Aim ▸ Retype the part of the material below that begins with the line containing "Click the blue 转录 button" and ends with the line containing "[x=540, y=200]", keeping every line exactly as it appears.
___ Provided entries
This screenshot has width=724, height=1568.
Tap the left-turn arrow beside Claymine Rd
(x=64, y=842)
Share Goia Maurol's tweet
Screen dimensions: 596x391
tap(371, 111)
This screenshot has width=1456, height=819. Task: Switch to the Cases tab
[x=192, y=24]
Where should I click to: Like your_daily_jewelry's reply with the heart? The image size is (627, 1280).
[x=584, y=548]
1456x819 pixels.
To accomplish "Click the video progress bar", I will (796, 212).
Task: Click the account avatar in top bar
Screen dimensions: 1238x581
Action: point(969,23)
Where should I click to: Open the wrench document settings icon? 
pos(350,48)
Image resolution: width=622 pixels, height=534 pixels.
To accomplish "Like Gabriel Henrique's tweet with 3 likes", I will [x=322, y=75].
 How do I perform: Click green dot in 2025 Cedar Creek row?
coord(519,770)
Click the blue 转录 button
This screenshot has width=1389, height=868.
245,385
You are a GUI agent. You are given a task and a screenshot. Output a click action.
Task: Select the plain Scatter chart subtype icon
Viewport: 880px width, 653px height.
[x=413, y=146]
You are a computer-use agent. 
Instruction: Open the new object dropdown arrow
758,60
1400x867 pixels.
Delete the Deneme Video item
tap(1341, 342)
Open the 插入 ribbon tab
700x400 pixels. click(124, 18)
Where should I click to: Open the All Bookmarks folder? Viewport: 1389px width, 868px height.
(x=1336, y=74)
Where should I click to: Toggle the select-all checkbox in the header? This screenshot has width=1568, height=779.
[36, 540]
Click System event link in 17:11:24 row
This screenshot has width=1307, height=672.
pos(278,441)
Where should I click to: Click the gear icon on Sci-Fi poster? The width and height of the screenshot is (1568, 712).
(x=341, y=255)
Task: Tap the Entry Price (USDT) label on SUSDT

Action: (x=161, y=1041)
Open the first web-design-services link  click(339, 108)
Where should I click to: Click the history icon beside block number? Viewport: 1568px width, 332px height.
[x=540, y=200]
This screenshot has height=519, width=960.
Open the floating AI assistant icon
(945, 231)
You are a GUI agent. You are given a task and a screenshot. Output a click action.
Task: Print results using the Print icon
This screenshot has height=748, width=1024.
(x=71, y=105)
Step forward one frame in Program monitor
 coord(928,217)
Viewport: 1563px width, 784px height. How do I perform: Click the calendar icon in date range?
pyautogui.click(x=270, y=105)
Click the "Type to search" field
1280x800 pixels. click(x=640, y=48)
______
Answer to this exercise ▸
Click the blue 转录 button
This screenshot has width=1389, height=868.
245,385
You are a GUI agent. You are given a task and a screenshot. Output a click action.
Task: Select the plain Scatter chart subtype icon
Viewport: 880px width, 653px height.
[x=413, y=146]
You are a computer-use agent. 
Instruction: Open the new object dropdown arrow
758,60
1400x867 pixels.
Delete the Deneme Video item
tap(1341, 342)
Open the 插入 ribbon tab
700x400 pixels. click(124, 18)
Where should I click to: Open the All Bookmarks folder? Viewport: 1389px width, 868px height.
(x=1336, y=74)
Where should I click to: Toggle the select-all checkbox in the header? This screenshot has width=1568, height=779.
[36, 540]
Click System event link in 17:11:24 row
This screenshot has width=1307, height=672.
pos(278,441)
Where should I click to: Click the gear icon on Sci-Fi poster? The width and height of the screenshot is (1568, 712).
(x=341, y=255)
Task: Tap the Entry Price (USDT) label on SUSDT

Action: (x=161, y=1041)
Open the first web-design-services link  click(339, 108)
Where should I click to: Click the history icon beside block number? Viewport: 1568px width, 332px height.
[x=540, y=200]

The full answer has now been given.